• What the task asks: Retype the line where "Viewport: 1344px width, 896px" appears and each line that follows it down to the last line of the records below. Leave the pictures out.
BEGIN Records to process
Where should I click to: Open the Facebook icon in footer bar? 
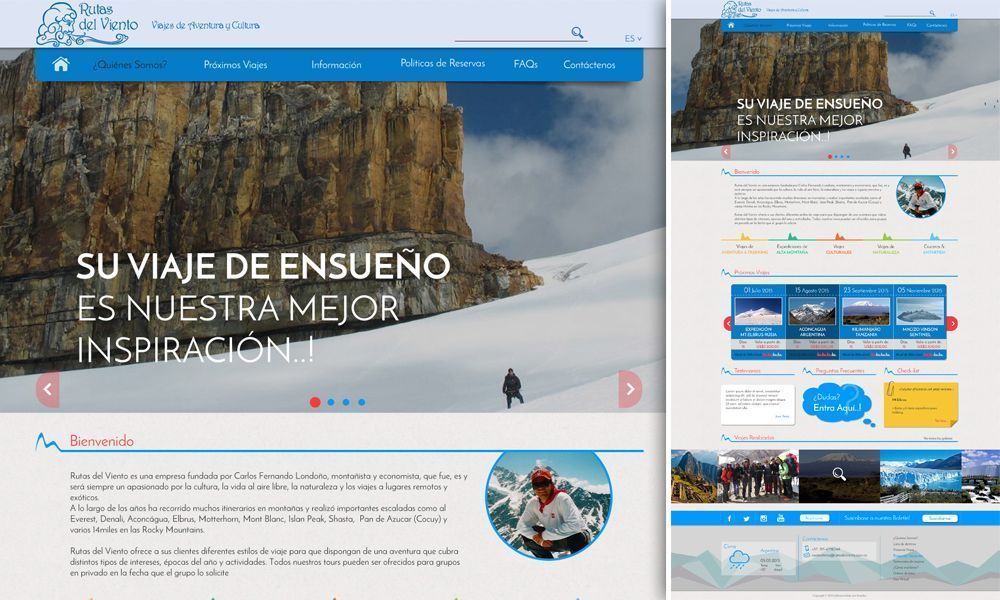pyautogui.click(x=729, y=518)
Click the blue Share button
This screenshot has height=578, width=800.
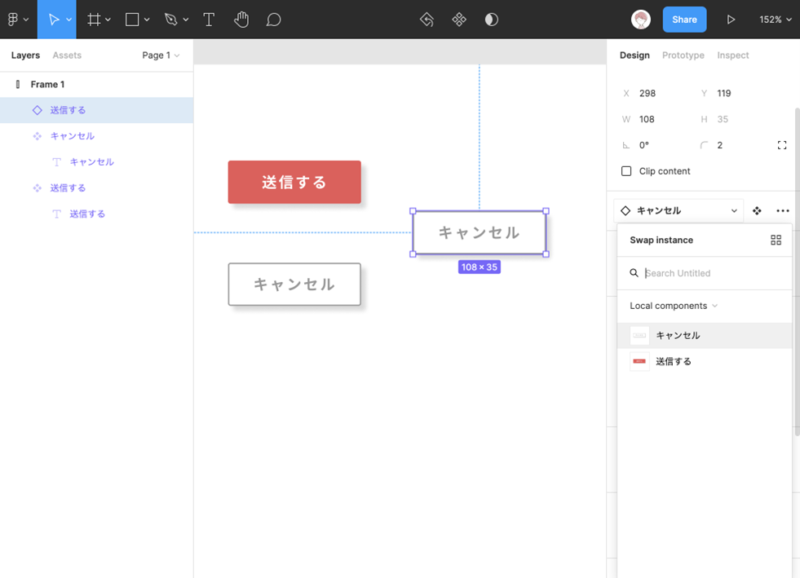(684, 19)
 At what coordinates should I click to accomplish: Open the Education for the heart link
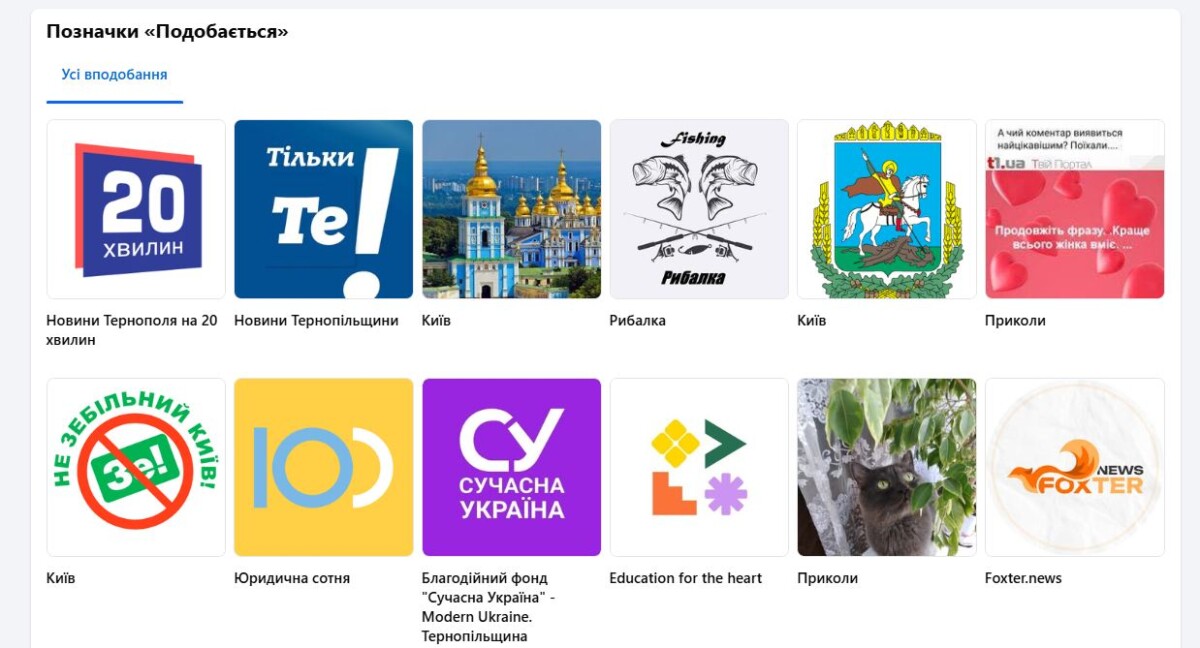(x=685, y=578)
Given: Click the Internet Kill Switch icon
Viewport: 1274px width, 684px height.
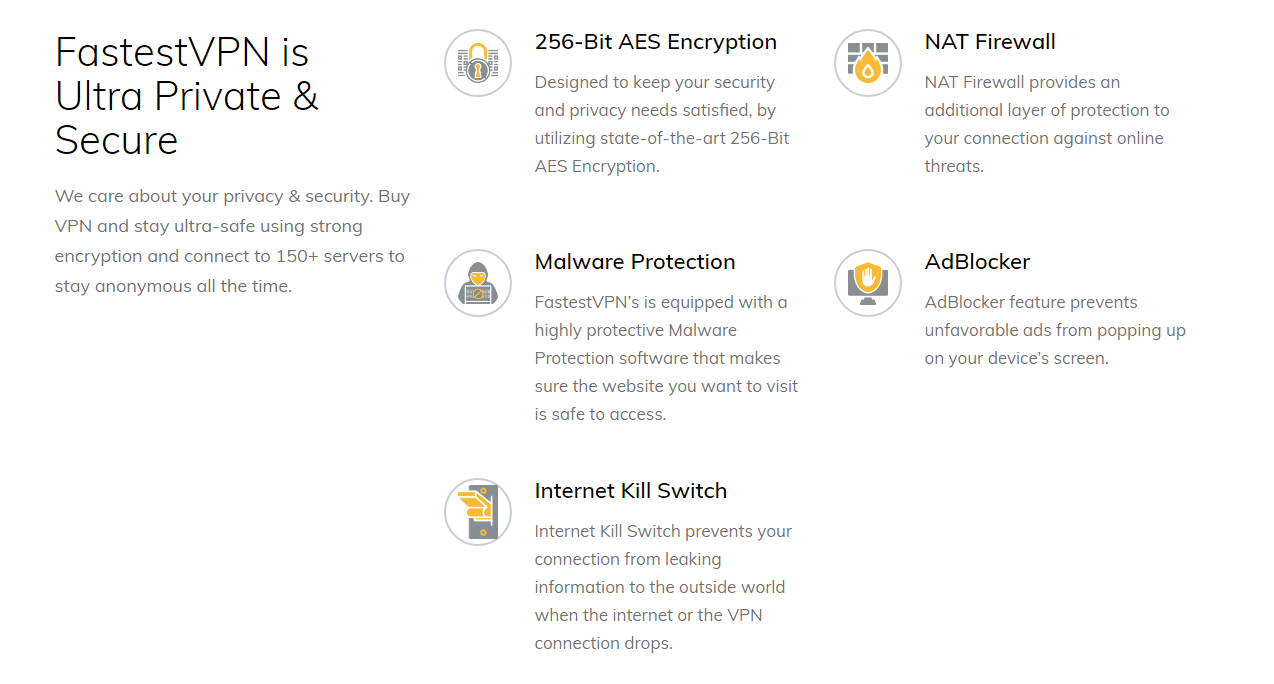Looking at the screenshot, I should [478, 512].
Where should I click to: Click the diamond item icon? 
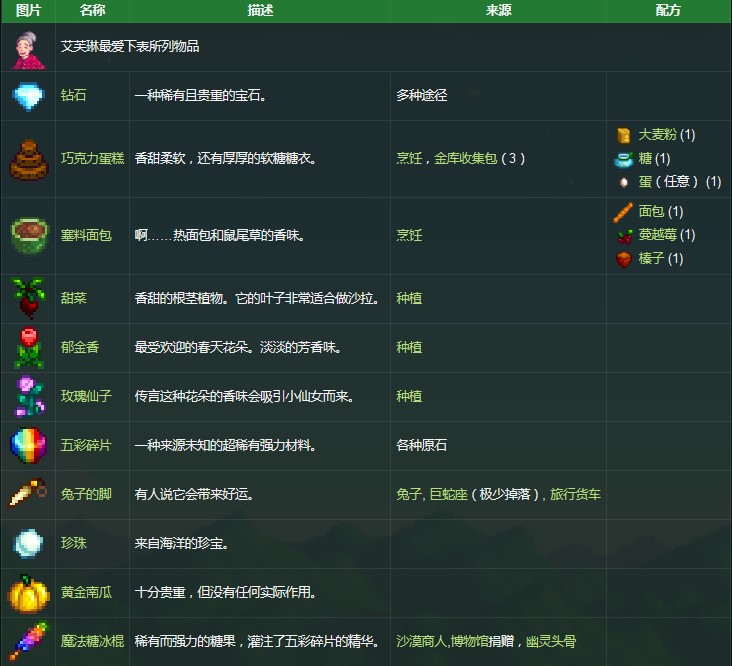28,96
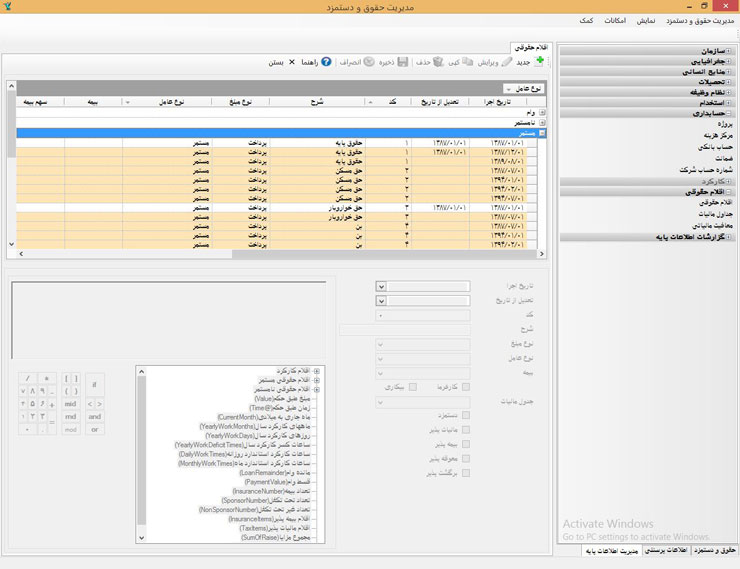
Task: Click the Cancel (انصراف) icon
Action: pos(369,62)
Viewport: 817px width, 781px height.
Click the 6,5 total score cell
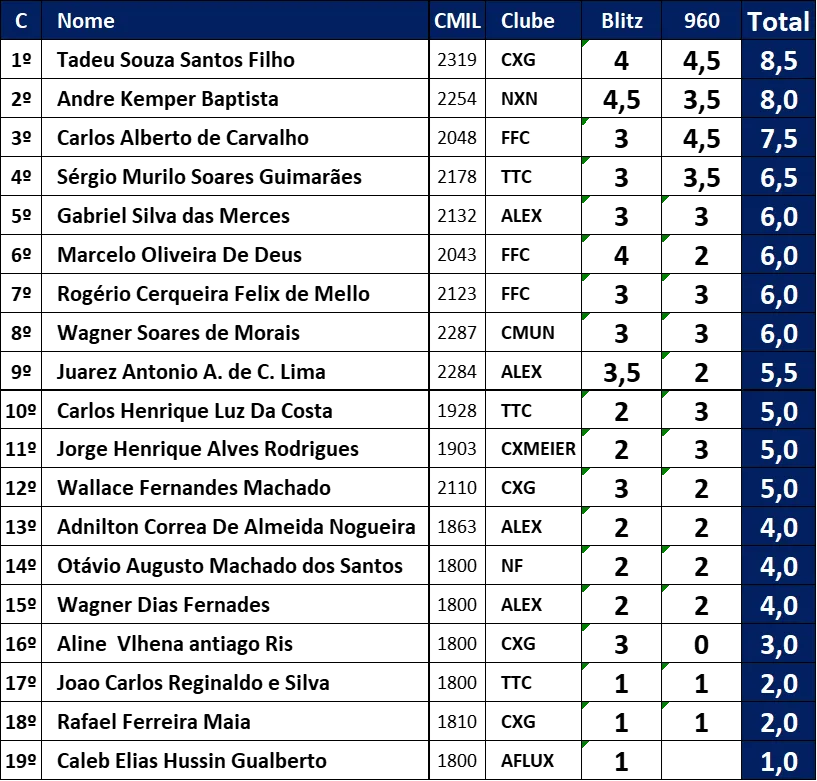pyautogui.click(x=779, y=178)
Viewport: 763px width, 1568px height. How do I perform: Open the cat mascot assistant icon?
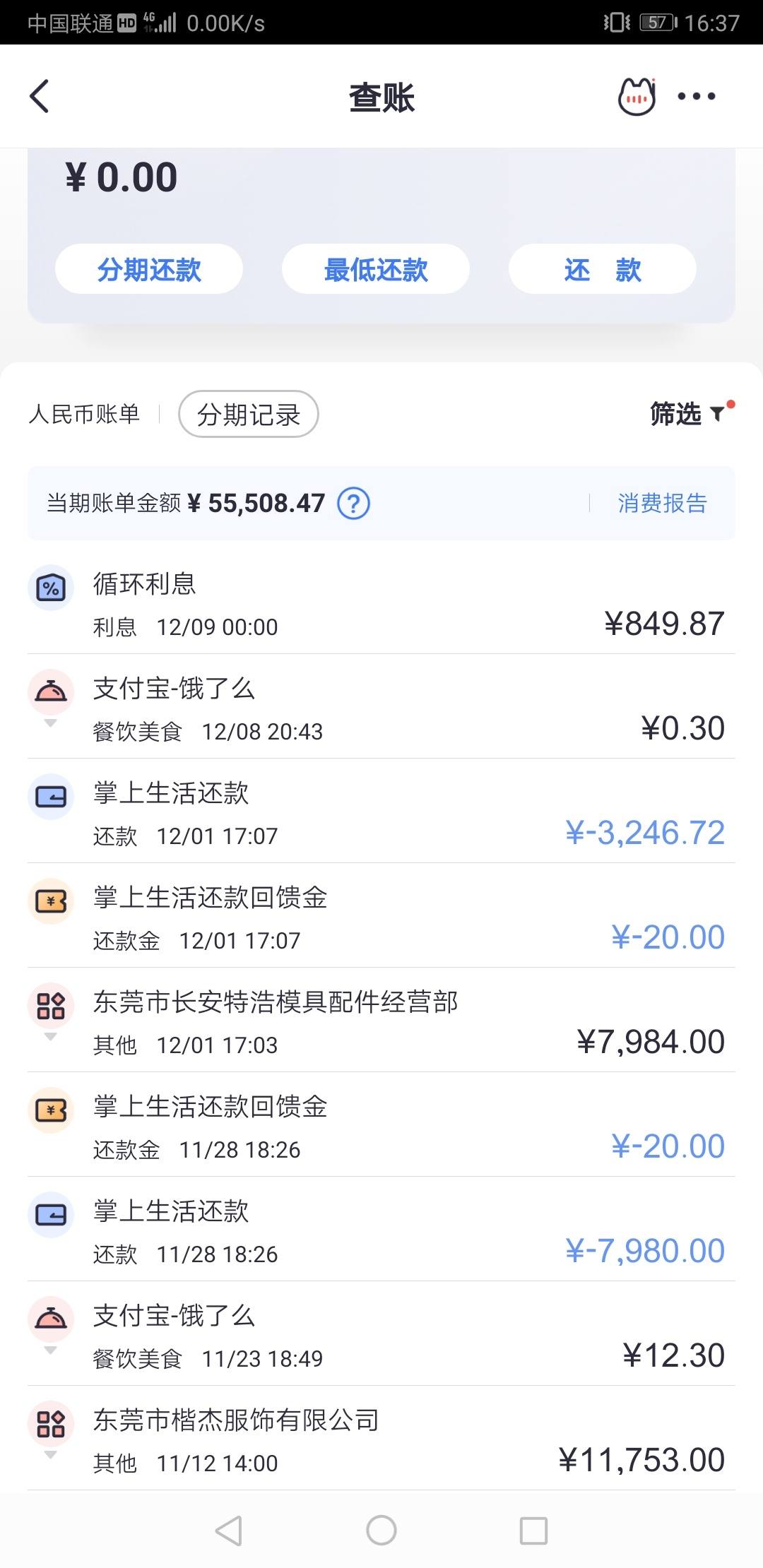[x=637, y=96]
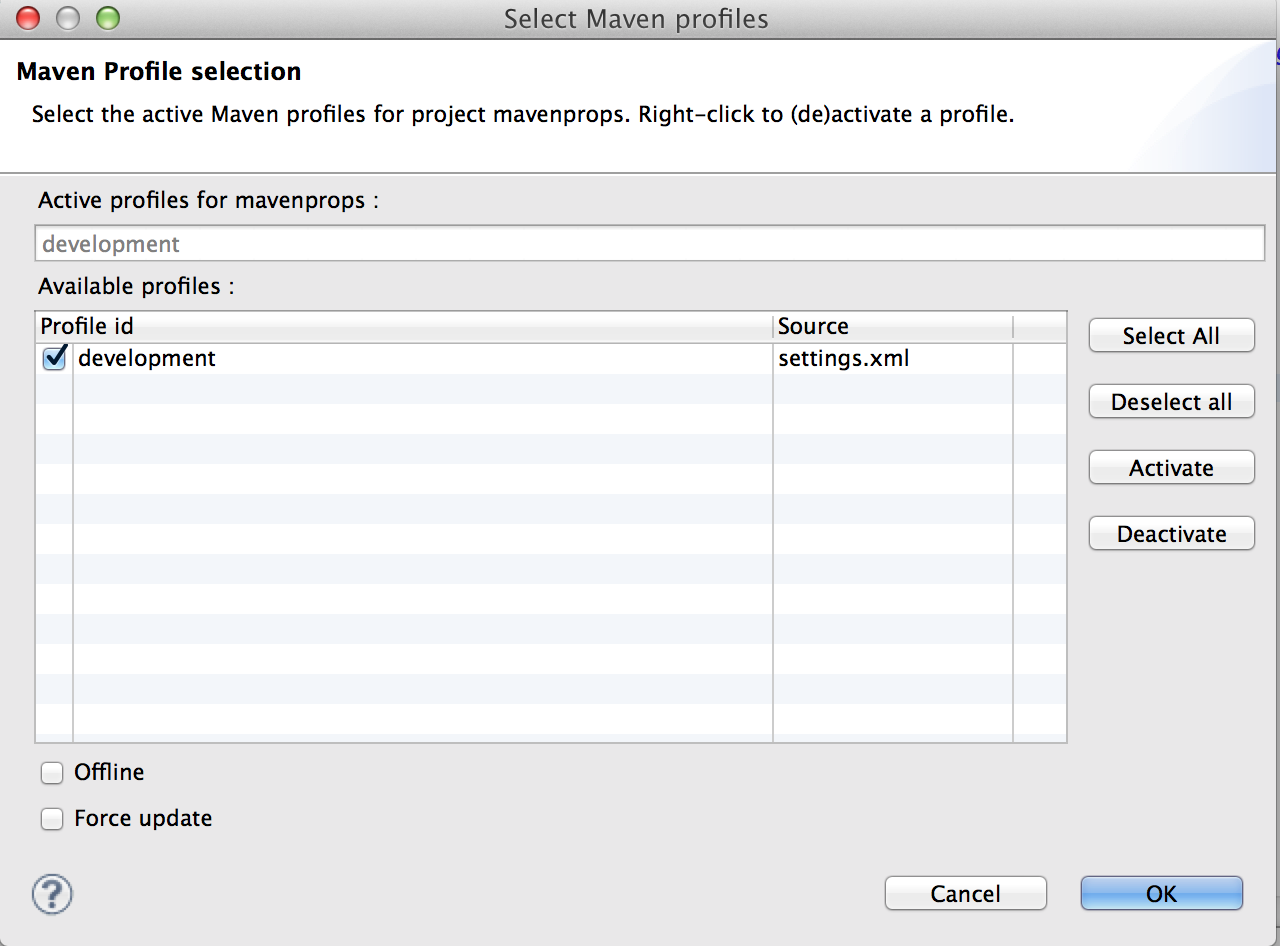
Task: Activate the selected profile
Action: (x=1171, y=468)
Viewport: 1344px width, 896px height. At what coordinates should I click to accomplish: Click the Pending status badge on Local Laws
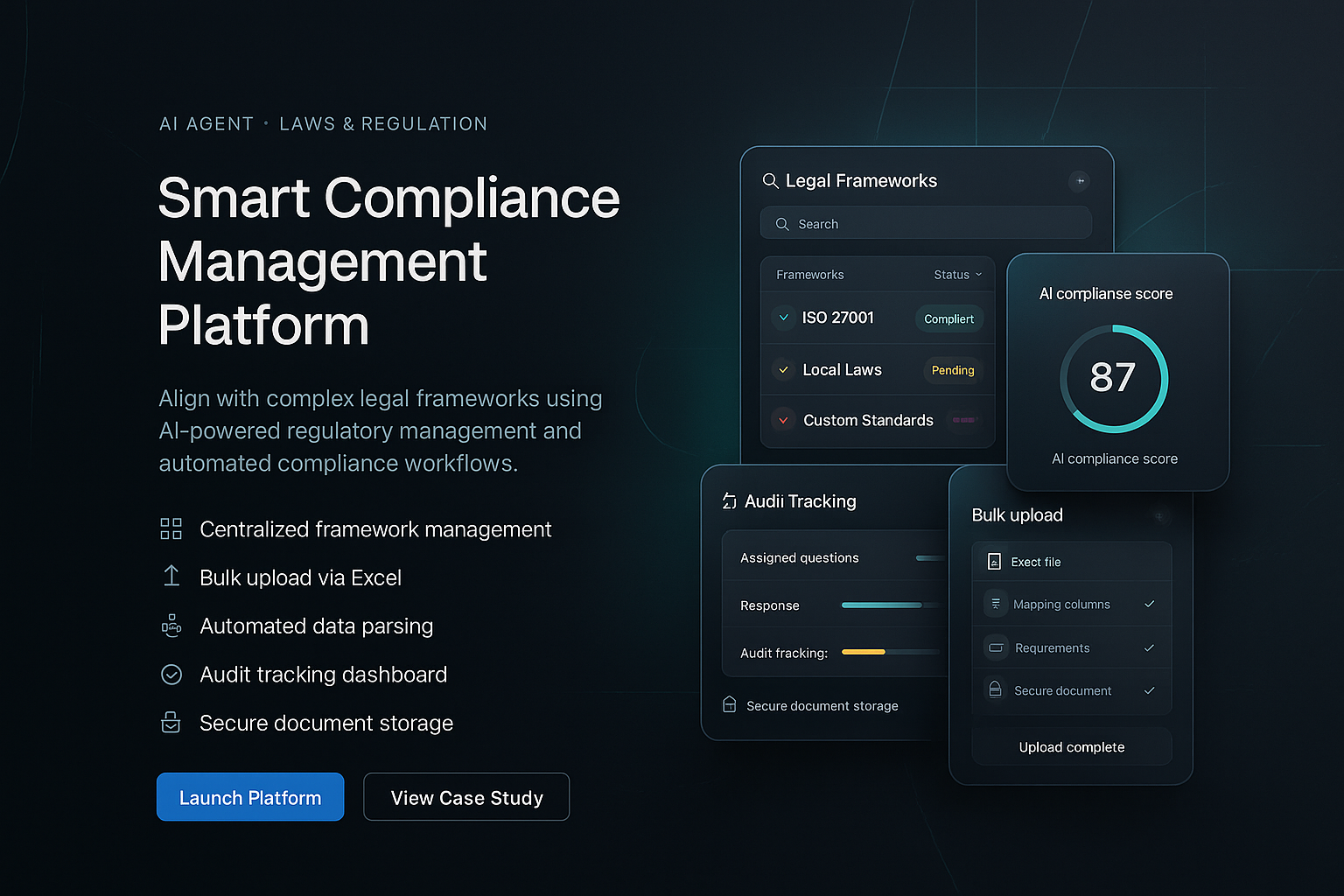[x=953, y=370]
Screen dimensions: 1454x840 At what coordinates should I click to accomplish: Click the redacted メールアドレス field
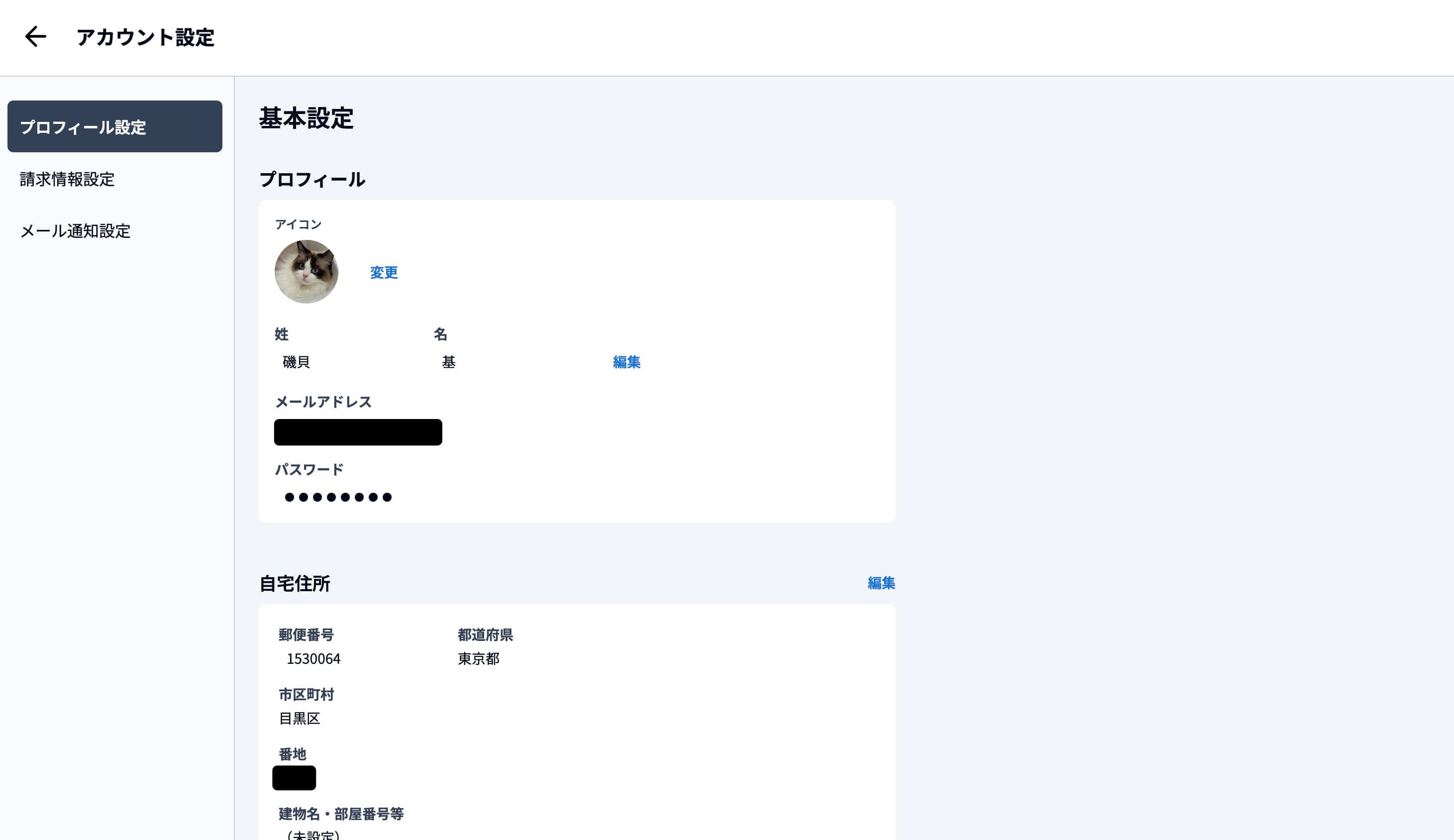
END Records to process
• The completed task:
Viewport: 1344px width, 896px height. At what coordinates should I click to accomplish: Click the Pending status badge on Local Laws
[x=953, y=370]
Screen dimensions: 1454x840 At what coordinates should I click to accomplish: Click the redacted メールアドレス field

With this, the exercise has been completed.